Make perfect loaves every time with this easy zucchini bread recipe. Simple to prepare, this breakfast treat or afternoon snack is a great way to hide veggies from the kids.
Have an abundance of zucchini? Try shredding the zucchini and freezing two cups at a time in zip lock bags. Then you can enjoy zucchini bread any time, even when zucchini is out of season.
If you bake several loaves at a time, the bread can be frozen for up to 6 months. When loaves are completely cooled, just wrap the loaves tightly with plastic wrap or place them in freezer bags and freeze.

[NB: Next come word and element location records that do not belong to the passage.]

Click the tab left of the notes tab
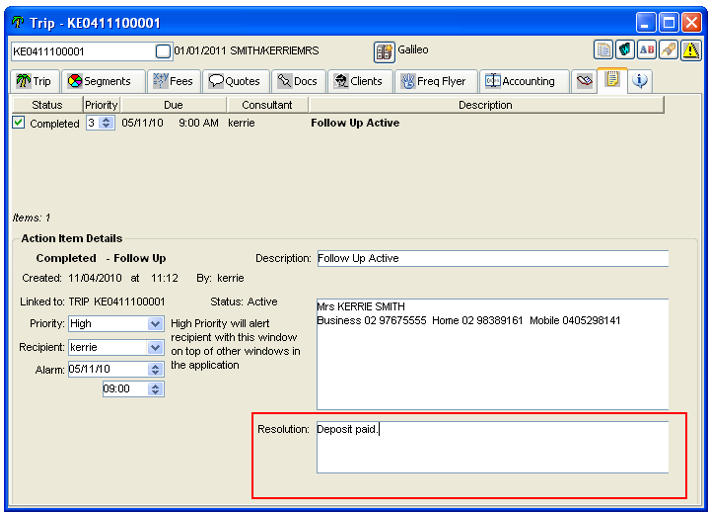 pyautogui.click(x=585, y=81)
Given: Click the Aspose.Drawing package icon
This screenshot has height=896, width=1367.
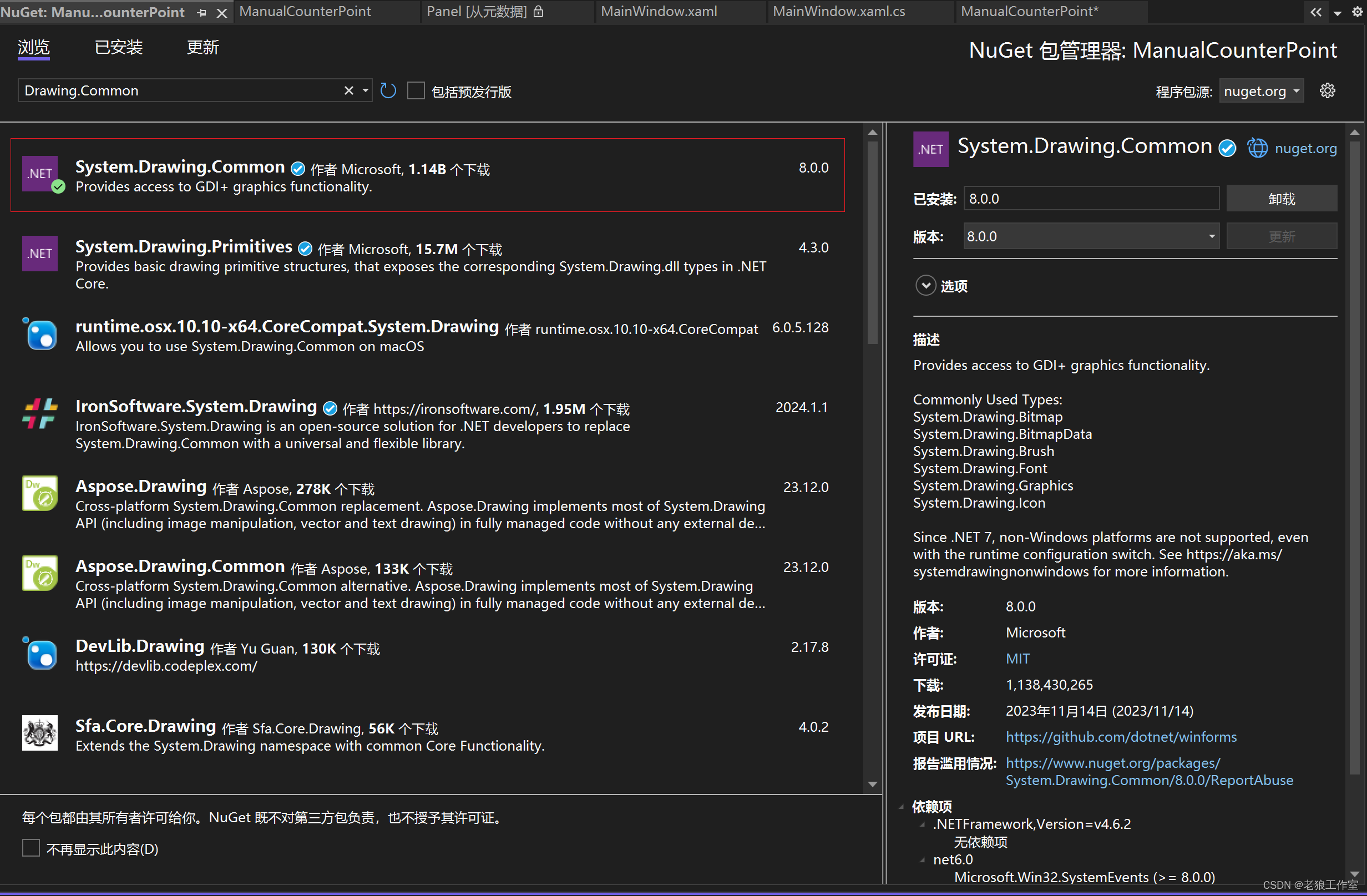Looking at the screenshot, I should coord(39,493).
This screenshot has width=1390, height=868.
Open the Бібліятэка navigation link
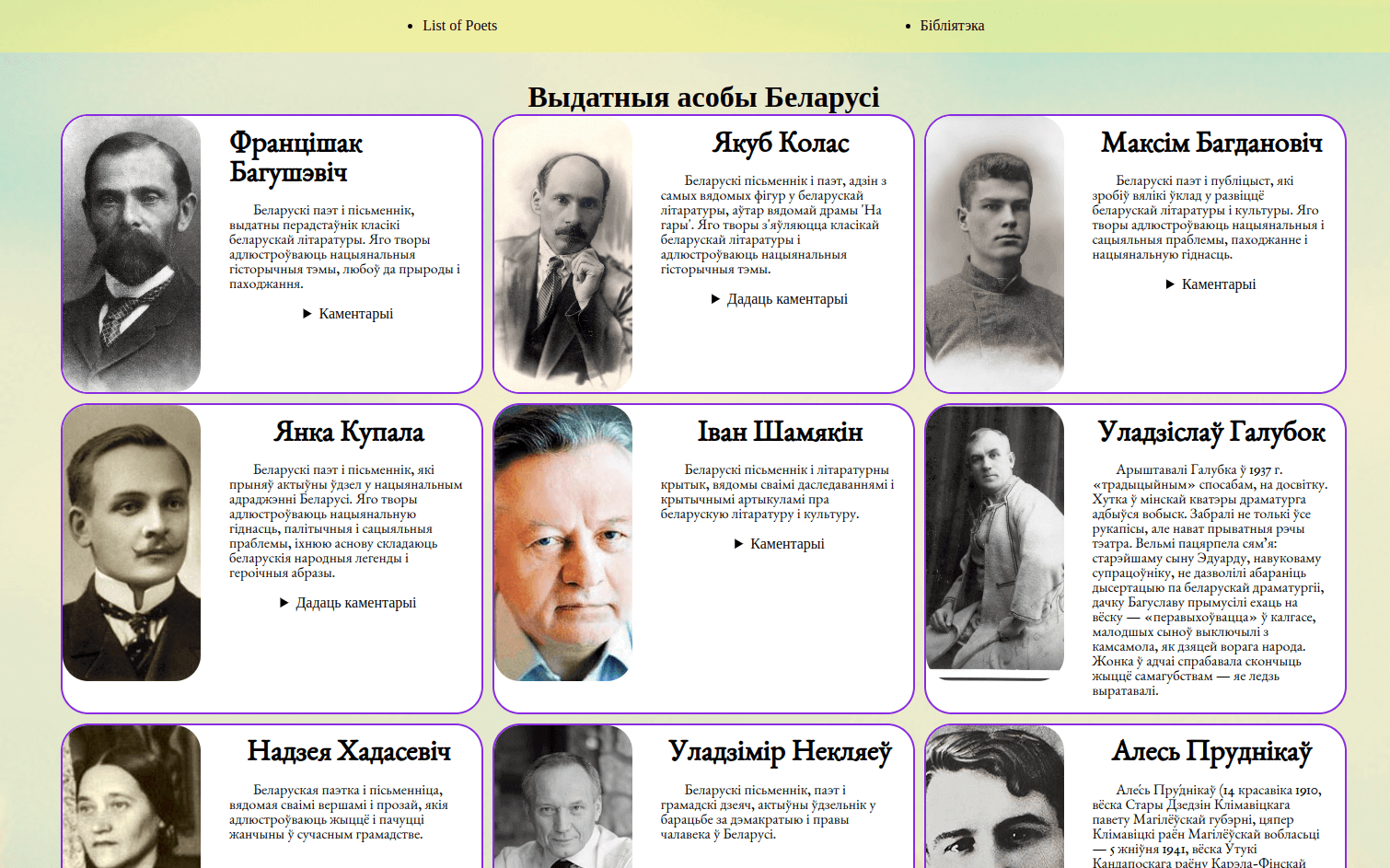(952, 26)
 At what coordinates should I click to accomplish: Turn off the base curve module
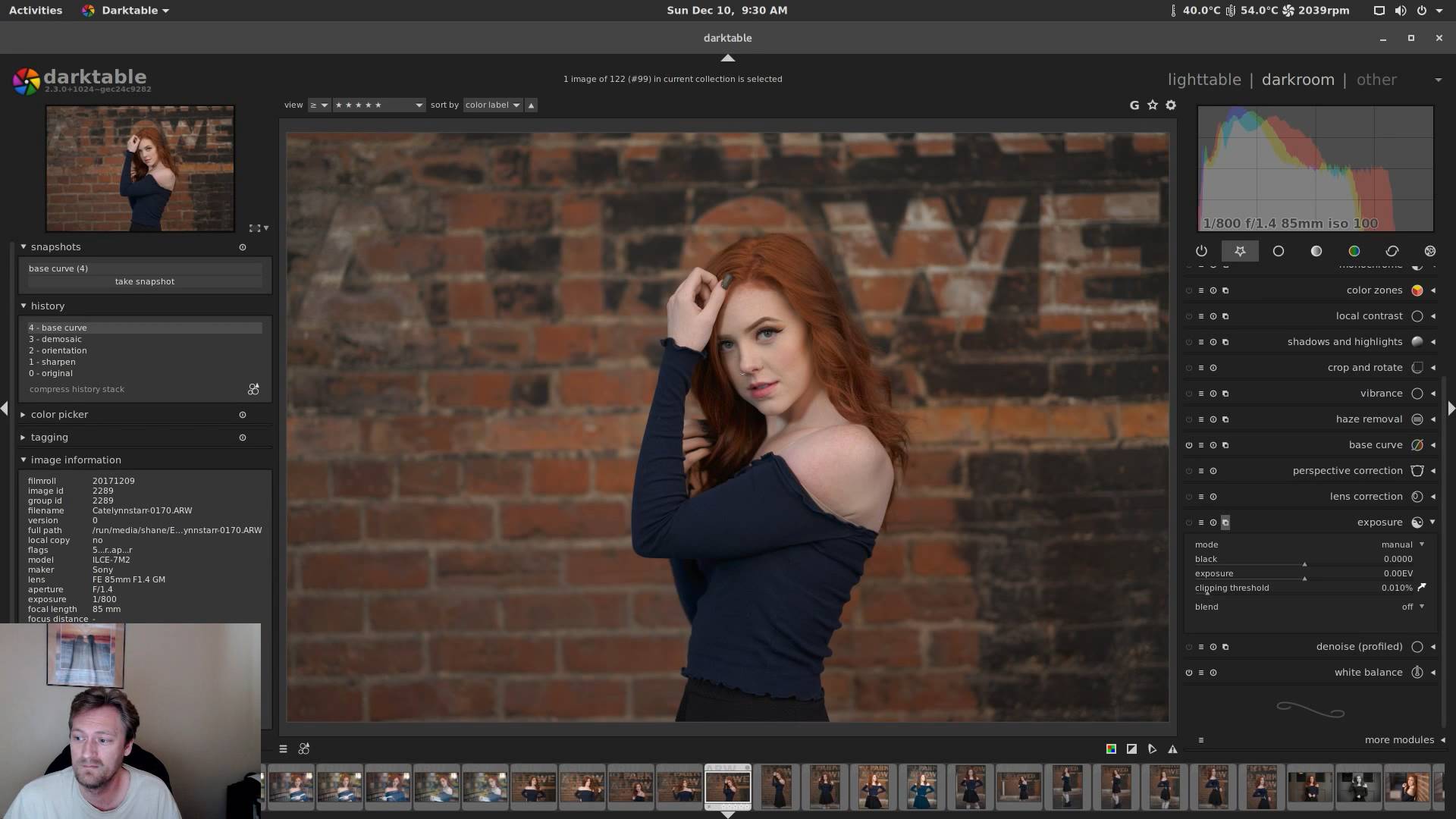pyautogui.click(x=1189, y=445)
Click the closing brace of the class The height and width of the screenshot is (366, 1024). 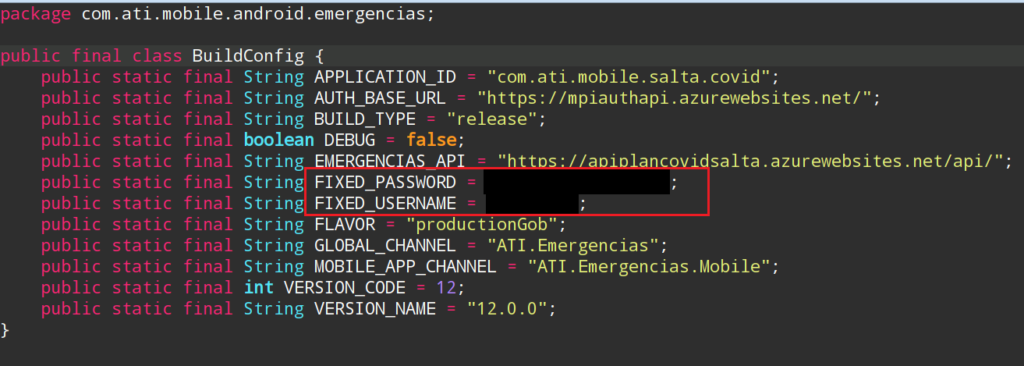(x=5, y=329)
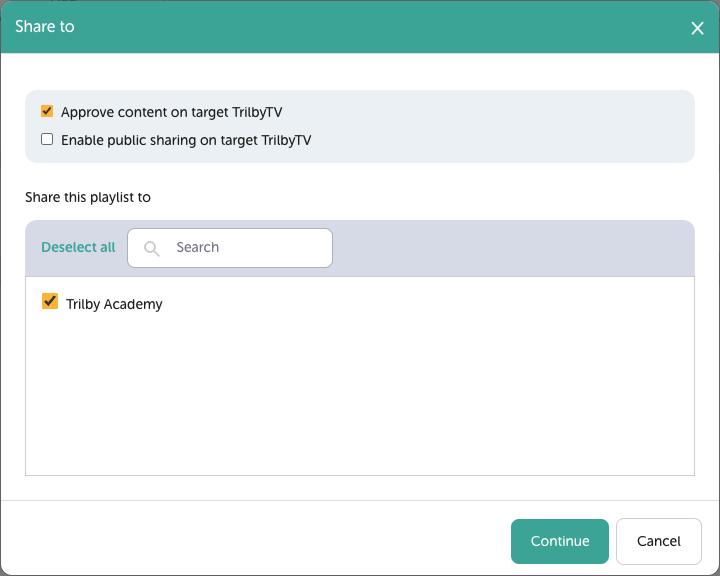Click empty space in the organisation list

pyautogui.click(x=360, y=400)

To dress the loaves up a bit for gift giving, coat the baking pans with sugar instead of flour after the pans have been greased.
Zuchinni Bread Recipe
Yield: 2 loaves
Ingredients
- 3 cups all purpose flour
- 2 teaspoons baking soda
- 1/4 teaspoon baking powder
- 1 teaspoon salt
- 1-1/2 teaspoons ground cinnamon
- 3/4 teaspoon ground nutmeg
- 2 cups granulated sugar
- 1 cup vegetable oil
- 3 eggs
- 2 teaspoons vanilla extract
- 2 cups coarsely shredded zucchini
- 1/2 cup applesauce
- 1/4 cup plus 1 tablespoon orange juice
- 1 cup chopped pecans or walnuts
Preparation
1. Preheat oven to 350 degrees F. Grease and flour two 9 x 5 x 3-inch loaf pans.
2. In a medium bowl, combine flour, baking soda, baking powder, salt, cinnamon and nutmeg. Set aside.
3. In a large bowl, combine sugar, oil, eggs and vanilla. Beat with mixer set at medium speed until well blended. Add zucchini, applesauce and orange juice. Stir well. Add flour mixture, stirring well. Add chopped nuts, stirring gently to combine.
4. Pour batter equally into two loaf pans. Bake for 1 hour to 1 hour and 10 minutes or until a toothpick inserted into center of loaves comes out clean. Remove from oven and let cool in pans on wire racks. When pans are cool enough to handle, remove the zucchini bread from the pans and let cool completely on wire racks.